One or more syntax elements abs_level_greater_X are encoded, which indicate, that the absolute value of the quantized weight level is greater than X. If abs_level_greater_X is equal to 1, the variable k is updated (for example, increased by 1), then 1<<k is added to X and a further abs_level_greater_X is encoded. This procedure is continued until an abs_level_greater_X is equal to 0. Afterwards, a fixed length code of length k suffices to complete the encoding of the quantizer index. For example, a variable rem=X−|q| could be encoded using k bits. Or alternatively, a variable rem′ could be defined as rem′=(1«k)−rem−1 which is encoded using k bits.

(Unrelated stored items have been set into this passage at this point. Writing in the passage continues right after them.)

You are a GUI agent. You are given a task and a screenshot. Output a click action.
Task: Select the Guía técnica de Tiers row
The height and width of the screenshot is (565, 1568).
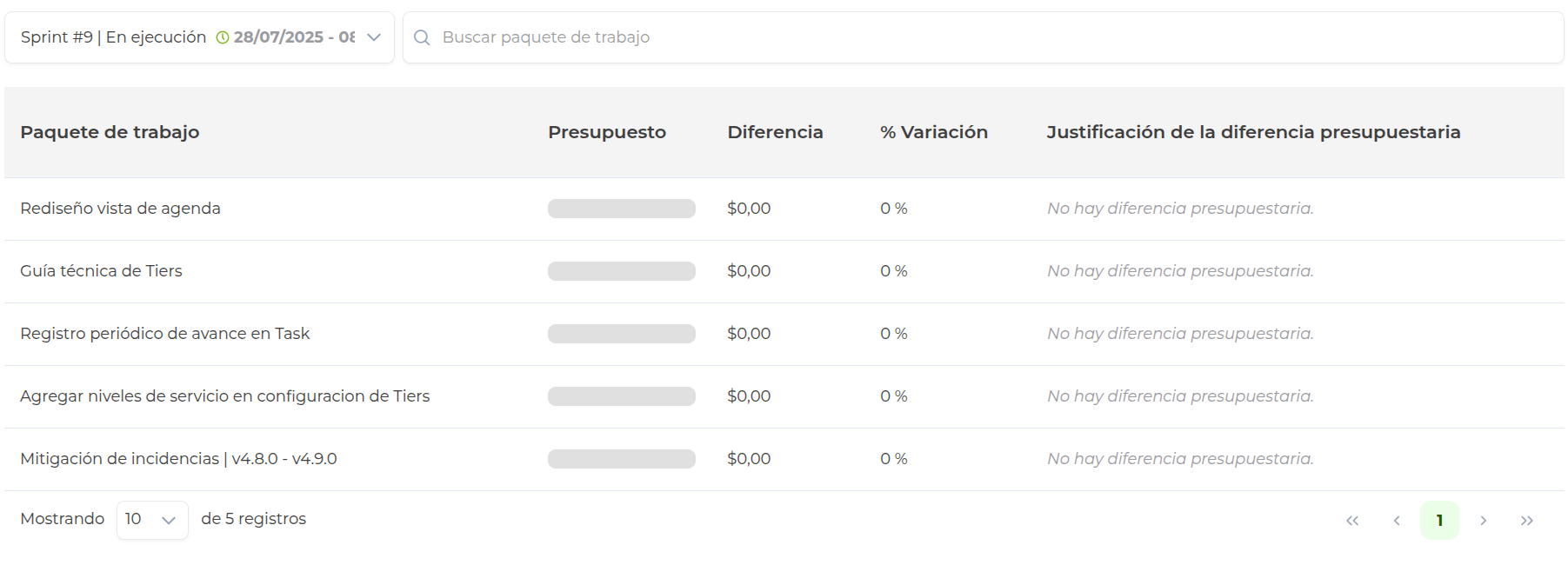coord(101,271)
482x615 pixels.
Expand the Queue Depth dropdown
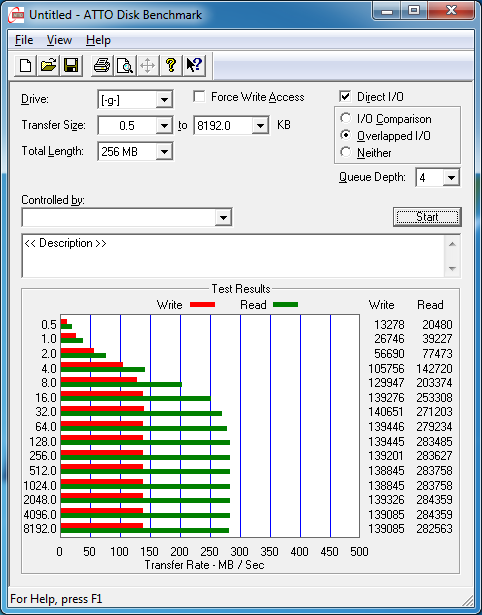point(451,178)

Any other mapping of the variable rem to a fixed length code of k bits may alternatively be used.

In other words, the at least one bin of the binarization 82 of the quantization index 56 shown in FIG. 4 may comprise a greater-than-X bin indicative of an absolute value of the quantization index 56 of the current neural network parameter being greater than X or not, wherein X is an integer greater than zero.

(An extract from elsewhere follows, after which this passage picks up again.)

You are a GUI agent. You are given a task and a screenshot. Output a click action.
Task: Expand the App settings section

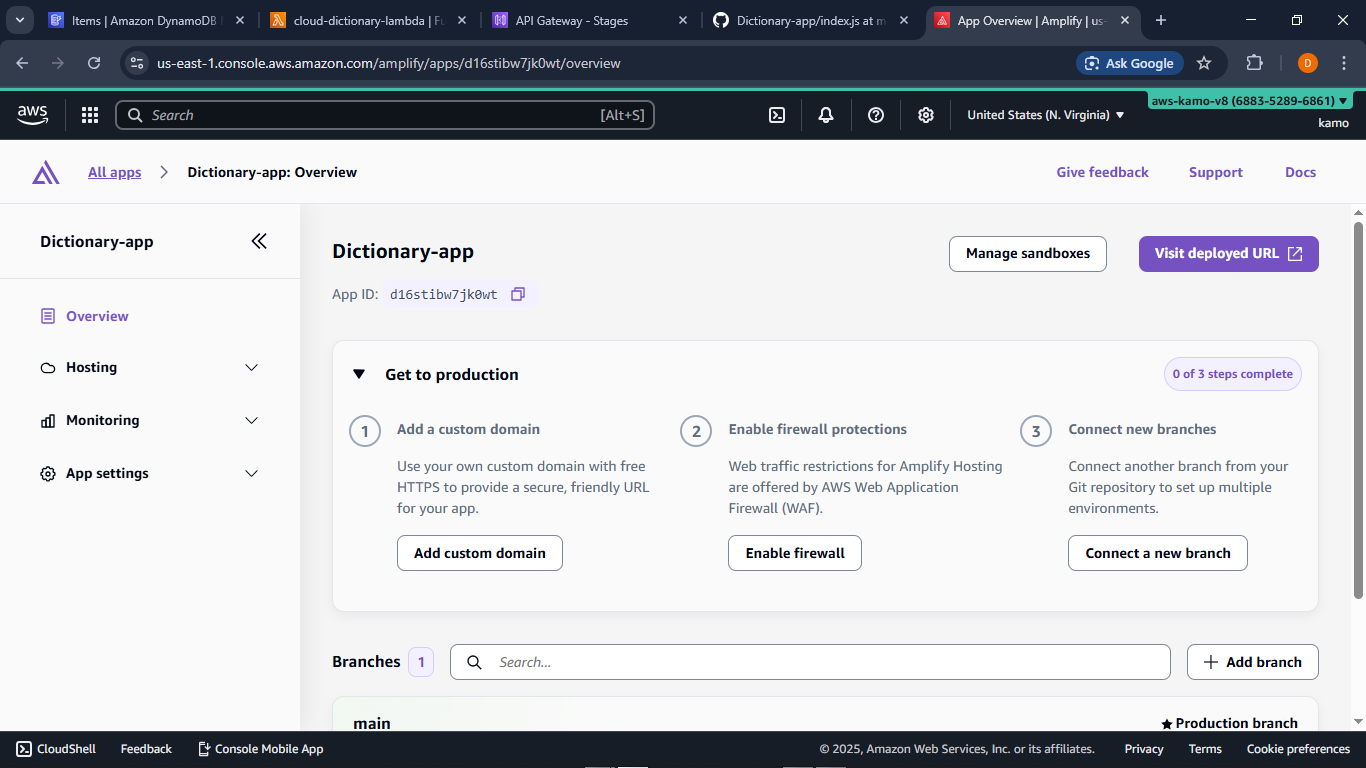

When increasing k by 1 after each abs_level_greater_X, this approach is identical to applying exponential Golomb coding (if the sign_flag is not regarded).

Additionally, if the maximum absolute value abs_max is known at the encoder and decoder side, encoding of abs_level_greater_X syntax elements may be terminated, when for the next abs_Level_greater_X to be transmitted, X>=abs_max holds.

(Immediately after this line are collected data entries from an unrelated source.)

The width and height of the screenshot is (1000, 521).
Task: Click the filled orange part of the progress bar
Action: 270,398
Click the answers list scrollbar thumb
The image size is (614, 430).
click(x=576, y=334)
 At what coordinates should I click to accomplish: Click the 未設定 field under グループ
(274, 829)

2.2.2 Decoding of Quantization Indexes with Context-Adaptive Binary Arithmetic Coding (CABAC)

Decoding of the quantized weight levels 56 (integer representation) works analogously to the encoding. The decoder first decodes the sig_flag. If it is equal to one, a sign_flag and a unary sequence of abs_level_greater_X follows, where the updates of k, (and thus increments of X) has to follow the same rule as in the encoder. Finally, the fixed length code of k bits is decoded and interpreted as integer number (e.g. as rem or rem′, depending on which of both was encoded). The absolute value of the decoded quantized weight level |q| may then be reconstructed from X, and form the fixed length part. For example, if rem was used as fixed-length part, |q|=X−rem. Or alternatively, if rem′ was encoded, |q|=X+1+rem′−(1«k) . As a last step, the sign needs to be applied to |q| in dependence on the decoded sign_flag, yielding the quantized weight level q56. Finally, the quantized weight w is reconstructed by multiplying the quantized weight level q with the step size Δ (QP).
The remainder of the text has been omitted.